G-Means for non-spherical clusters from scratch
K-means, one of the popular data mining techniques, has the benefit of quick clustering speed but the drawback of being less successful at clustering non-spherical data. For non-spherical data, a better K-means method (G-means) is suggested to increase clustering effectiveness.
Table contents:
- Spherical vs Non-spherical data:
- Ways to handle Non-spherical data during clustering
- G-means algorithm from scratch
- Algorithm Explanation in Python
- Plotting and interpretation
- Future Scope of Improvements
- Conclusion
Spherical vs Non-spherical data:
Spherical data refers to data that is distributed uniformly in all directions, such as points on the surface of a sphere. In contrast, non-spherical data refers to data that is not uniformly distributed in all directions.
For example, consider a dataset that consists of 2D points that are uniformly distributed on the surface of a circle. This dataset would be considered spherical, since the points are uniformly distributed in all directions around the center of the circle. In contrast, if the points were concentrated in a specific region of the circle, such as on one side, then the dataset would be considered non-spherical.

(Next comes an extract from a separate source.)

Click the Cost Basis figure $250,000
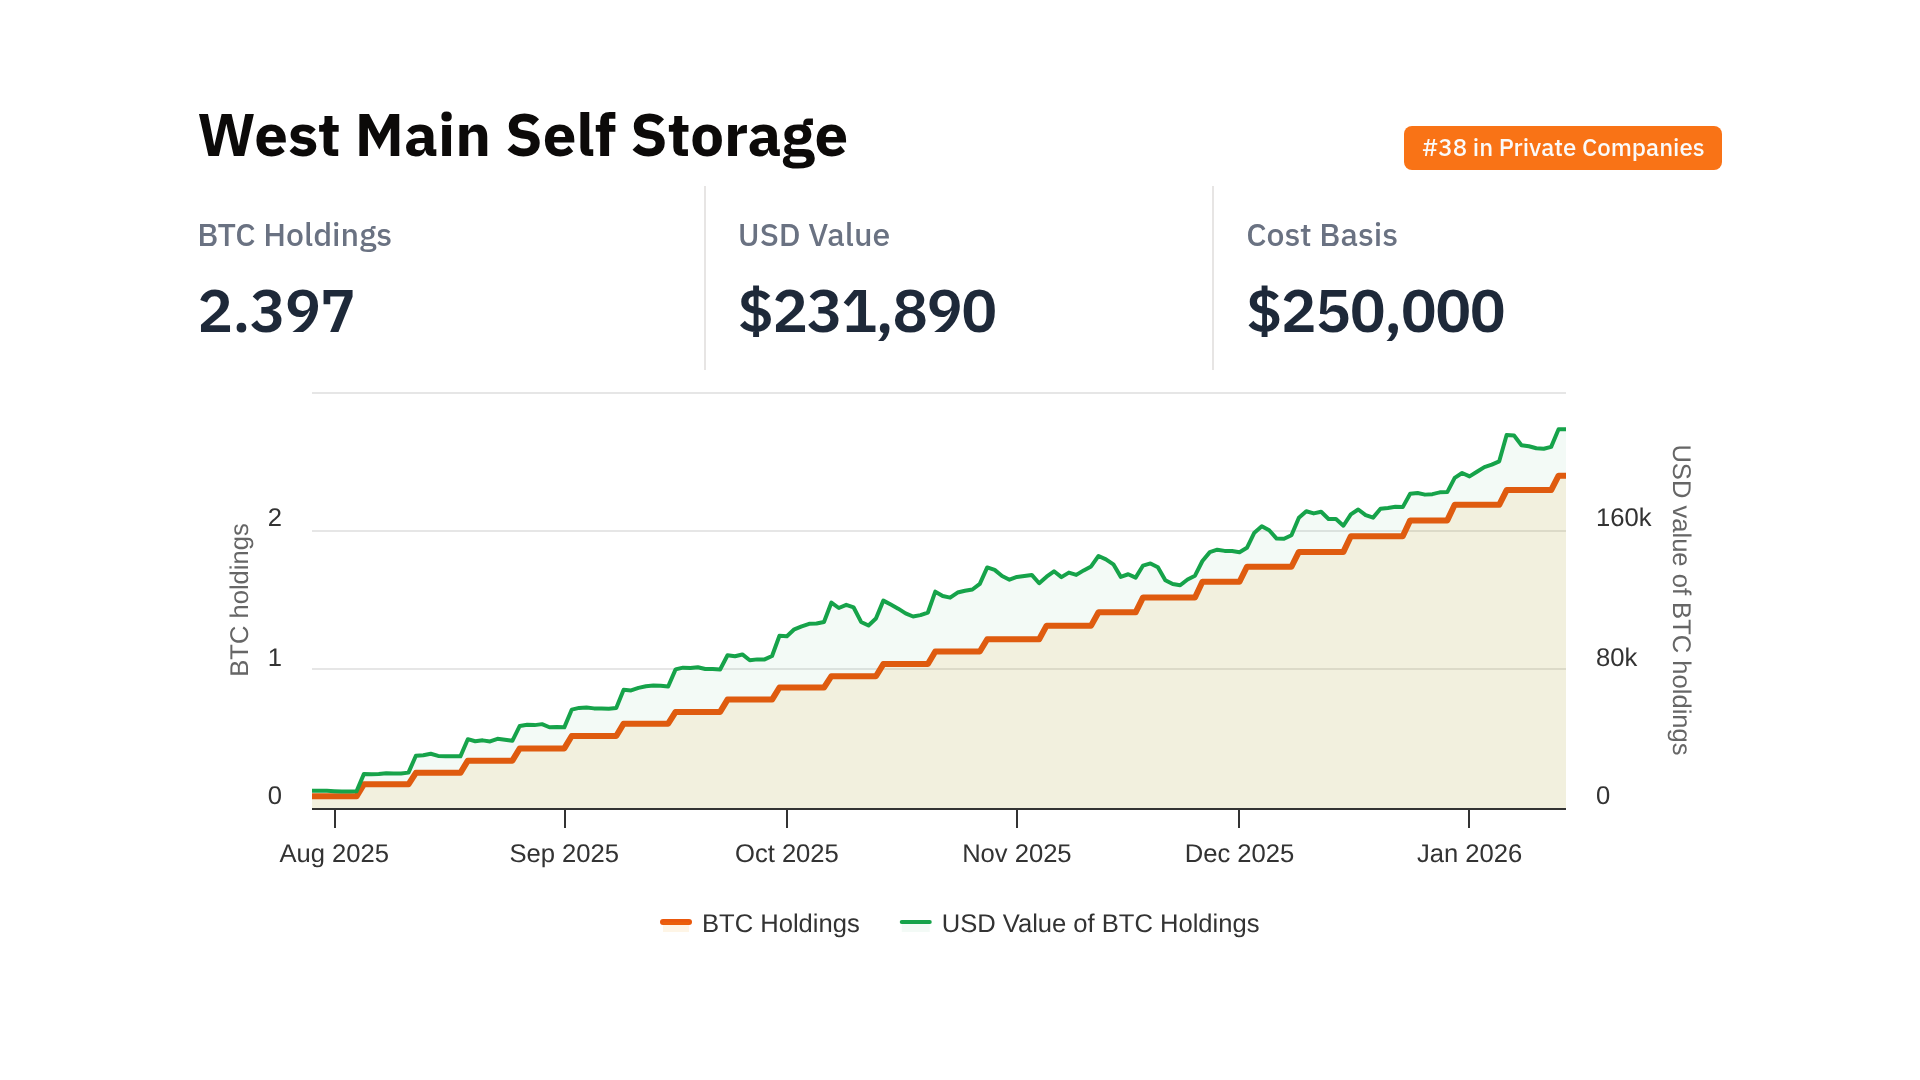This screenshot has height=1080, width=1920. 1375,311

In general, non-spherical data can have a variety of shapes, such as elongated, stretched, or irregular. This can make clustering more challenging, as traditional clustering algorithms like K-means may not be able to capture the underlying structure of the data. In these cases, more specialized clustering algorithms like spectral clustering or DBSCAN may be more appropriate.

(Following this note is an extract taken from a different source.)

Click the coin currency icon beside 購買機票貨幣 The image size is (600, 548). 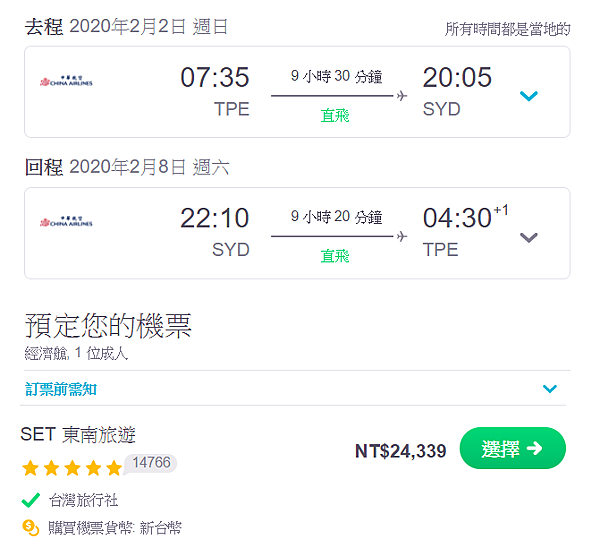pos(30,527)
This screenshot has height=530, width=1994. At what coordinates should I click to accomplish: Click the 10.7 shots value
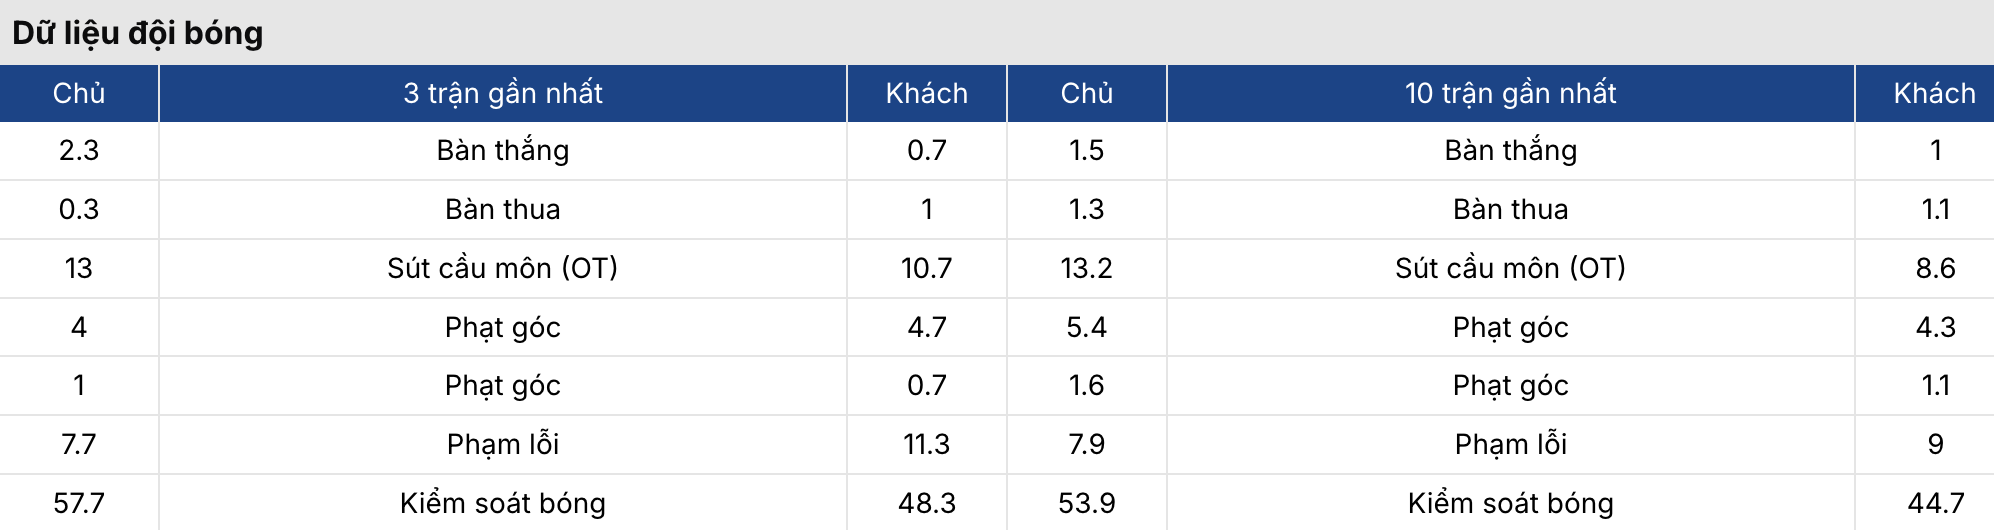coord(926,268)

Let’s generate these two types of synthetic data and visualize them using python.
import numpy as np
import matplotlib.pyplot as plt
# Generate spherical data
num_points = 500
center = [0, 0]
radius = 1
spherical_data = np.random.normal(size=(num_points, 2))
spherical_data = radius * (spherical_data / np.linalg.norm(spherical_data, axis=1)[:, None])
spherical_data += center
# Generate non-spherical data
num_points = 500
cov = [[1, 0], [0, 10]]
non_spherical_data = np.random.multivariate_normal(mean=[0, 0], cov=cov, size=num_points)
# Plot the data
fig, axs = plt.subplots(1, 2, figsize=(10, 5))
axs[0].scatter(spherical_data[:, 0], spherical_data[:, 1], c='b')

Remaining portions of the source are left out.